#### [Try it]
Express the records as a two-column CSV with the headers "request" and "answer": one row per record, each field quoted, and line breaks replaced with spaces. Include everything from the line containing "has height=480, width=640." down to the line containing "scroll-down-button is located", both lines included, and leave the pictures out.

#### [Saved data entries]

↓↓↓

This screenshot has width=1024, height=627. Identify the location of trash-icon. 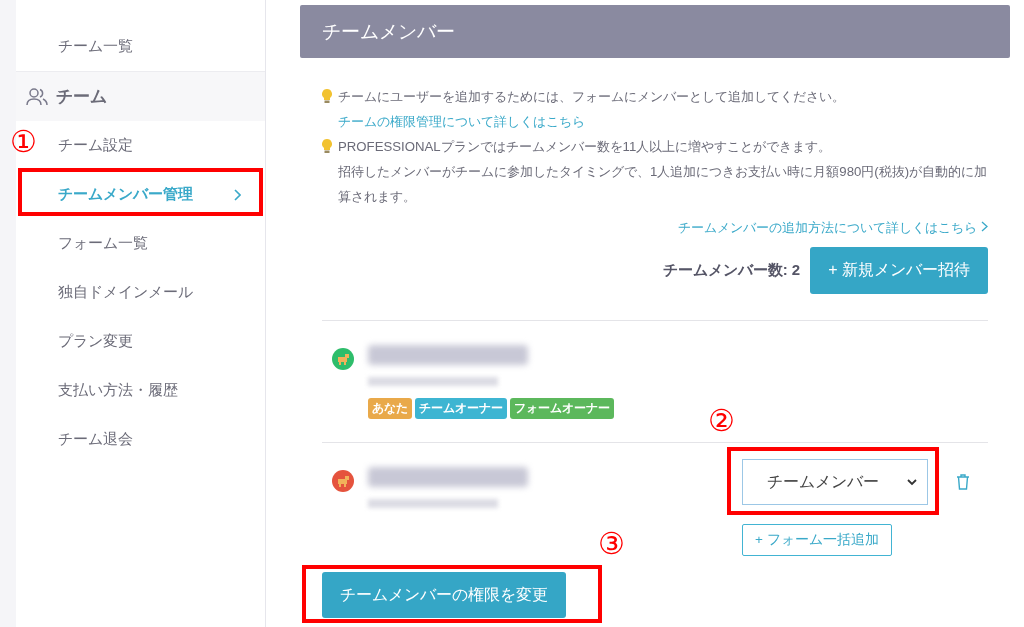
(963, 482).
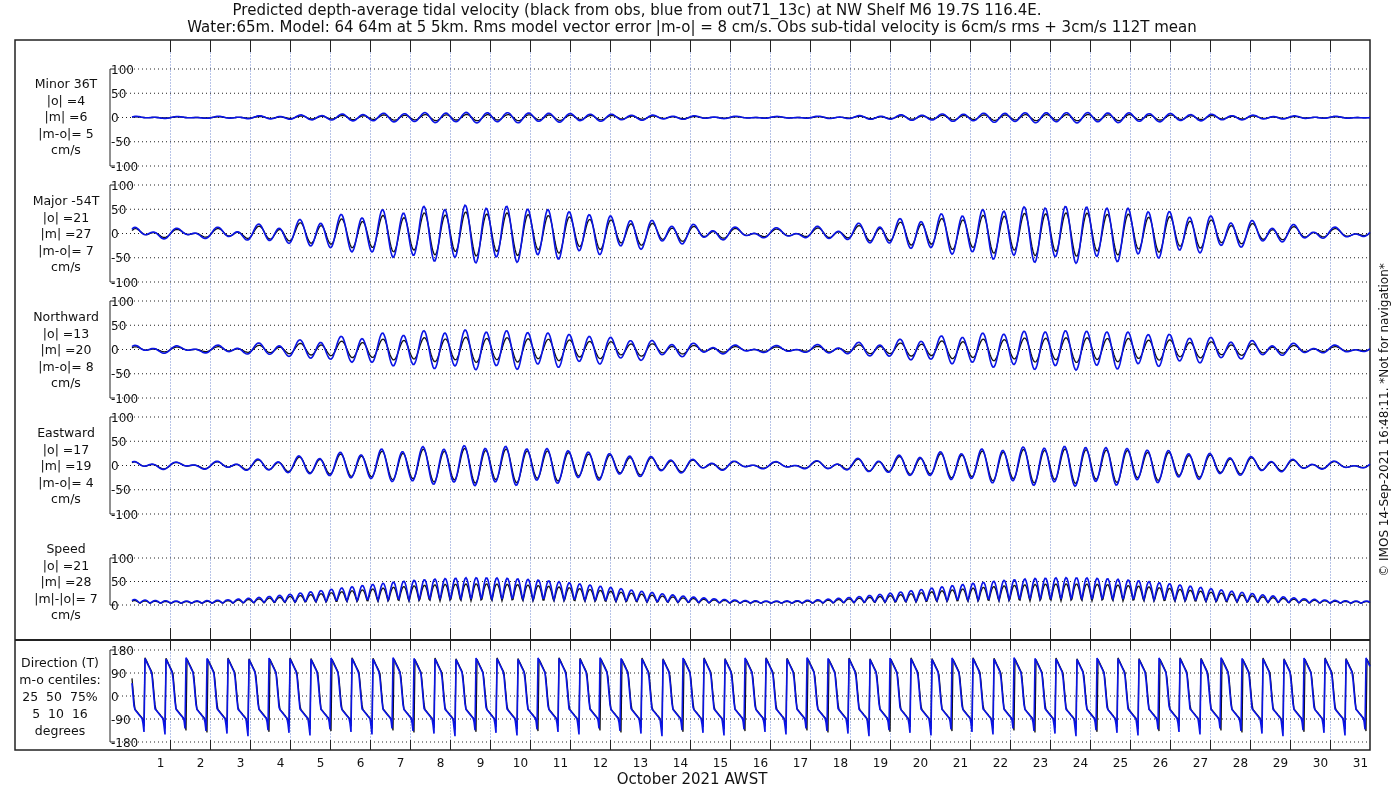 The height and width of the screenshot is (800, 1400). I want to click on chart-title: Predicted depth-average tidal velocity (black from obs, blue from out71_13c) at NW Shelf M6 19.7S 116.4E., so click(637, 10).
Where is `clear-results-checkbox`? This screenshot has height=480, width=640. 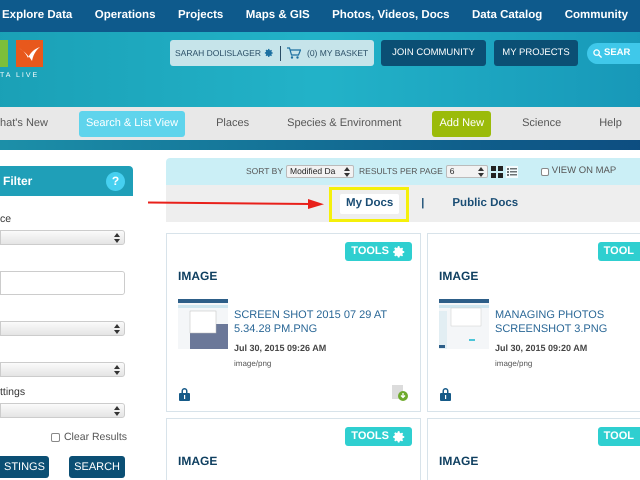
clear-results-checkbox is located at coordinates (55, 438).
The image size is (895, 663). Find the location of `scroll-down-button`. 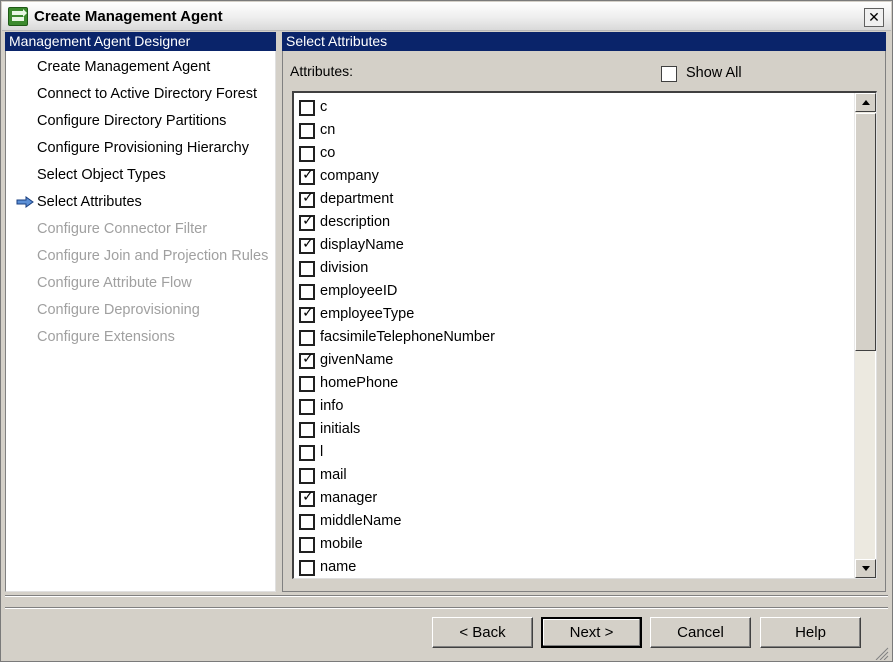

scroll-down-button is located at coordinates (866, 568).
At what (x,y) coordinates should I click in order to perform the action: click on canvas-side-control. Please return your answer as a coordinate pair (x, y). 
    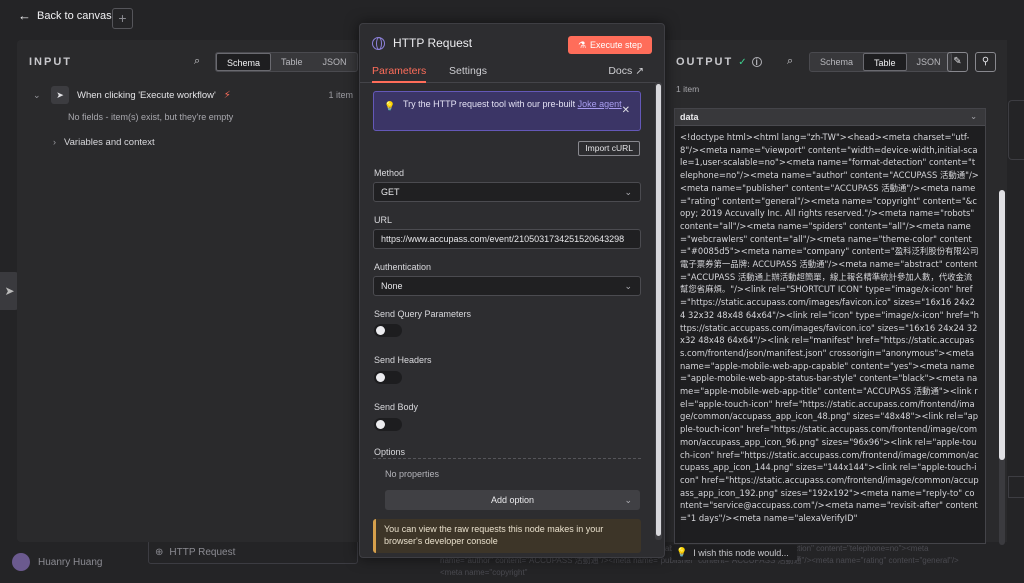
    Looking at the image, I should click on (1016, 130).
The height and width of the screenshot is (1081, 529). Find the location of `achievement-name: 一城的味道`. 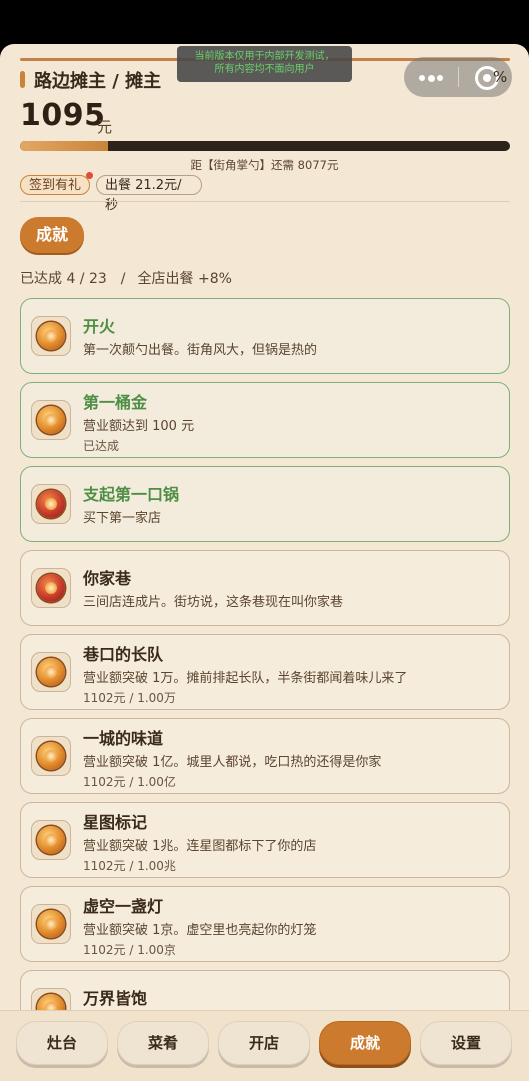

achievement-name: 一城的味道 is located at coordinates (124, 738).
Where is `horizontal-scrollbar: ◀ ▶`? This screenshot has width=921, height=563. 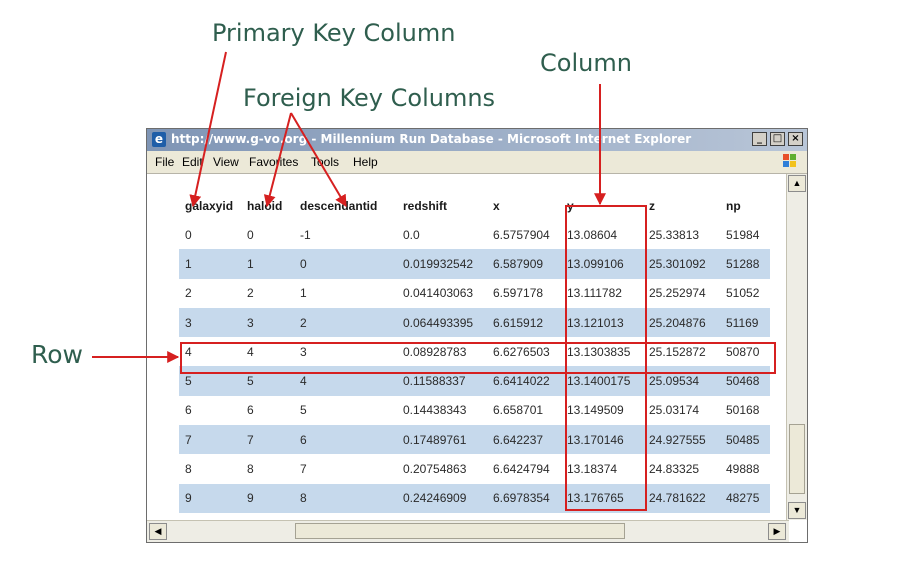
horizontal-scrollbar: ◀ ▶ is located at coordinates (468, 531).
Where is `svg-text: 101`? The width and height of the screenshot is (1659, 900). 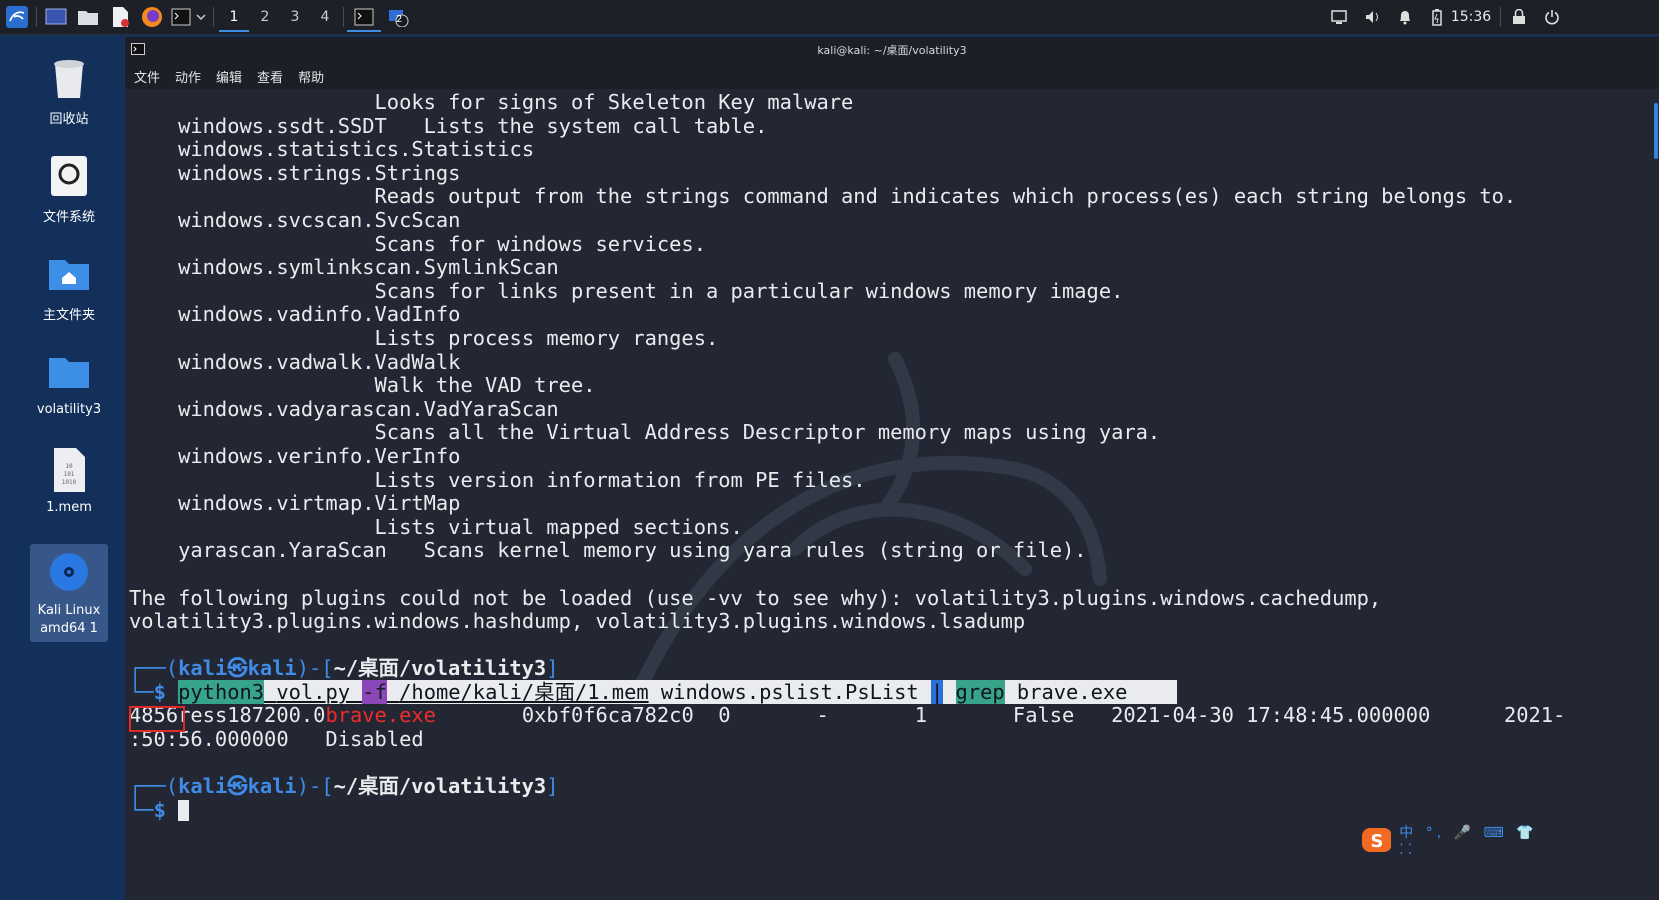
svg-text: 101 is located at coordinates (70, 474).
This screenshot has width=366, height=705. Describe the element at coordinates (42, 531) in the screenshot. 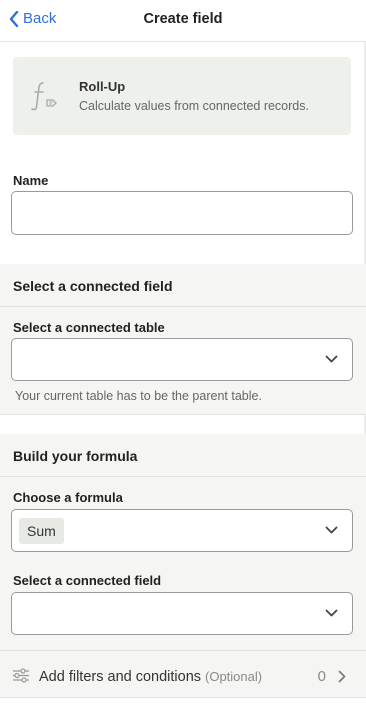

I see `formula-chip: Sum` at that location.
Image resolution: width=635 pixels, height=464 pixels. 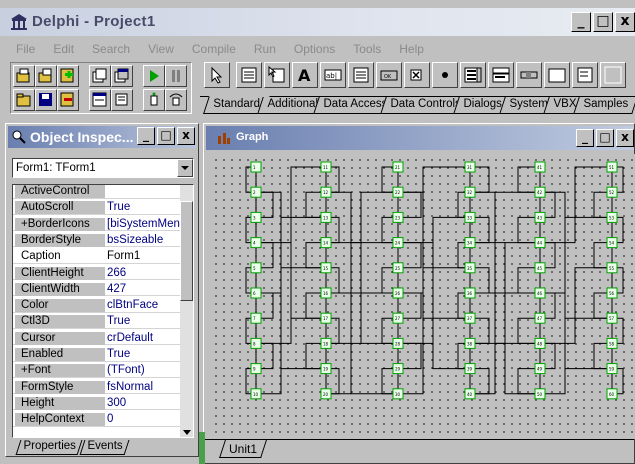 What do you see at coordinates (277, 75) in the screenshot?
I see `popupmenu-icon` at bounding box center [277, 75].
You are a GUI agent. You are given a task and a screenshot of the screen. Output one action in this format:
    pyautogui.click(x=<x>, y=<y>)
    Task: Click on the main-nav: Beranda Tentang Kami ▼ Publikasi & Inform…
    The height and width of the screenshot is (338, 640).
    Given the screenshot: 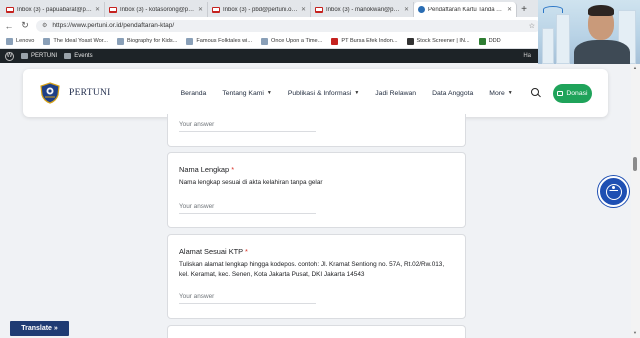 What is the action you would take?
    pyautogui.click(x=347, y=94)
    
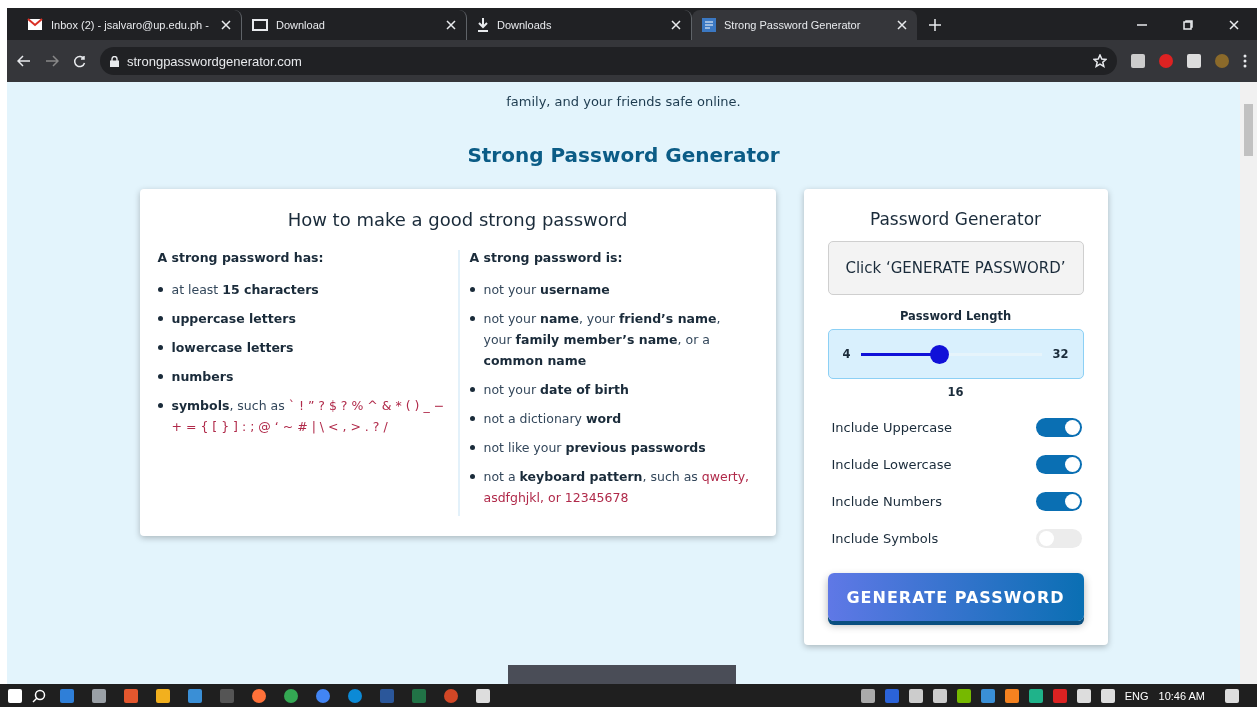 The image size is (1257, 707). What do you see at coordinates (624, 155) in the screenshot?
I see `page-heading: Strong Password Generator` at bounding box center [624, 155].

↑↑↑

#### [Answer to this task]
request,answer
"Where is `clear-results-checkbox`? This screenshot has height=480, width=640.","clear-results-checkbox is located at coordinates (55, 438)."
"The image size is (895, 663). Find the location of `scroll-down-button`.","scroll-down-button is located at coordinates (866, 568)."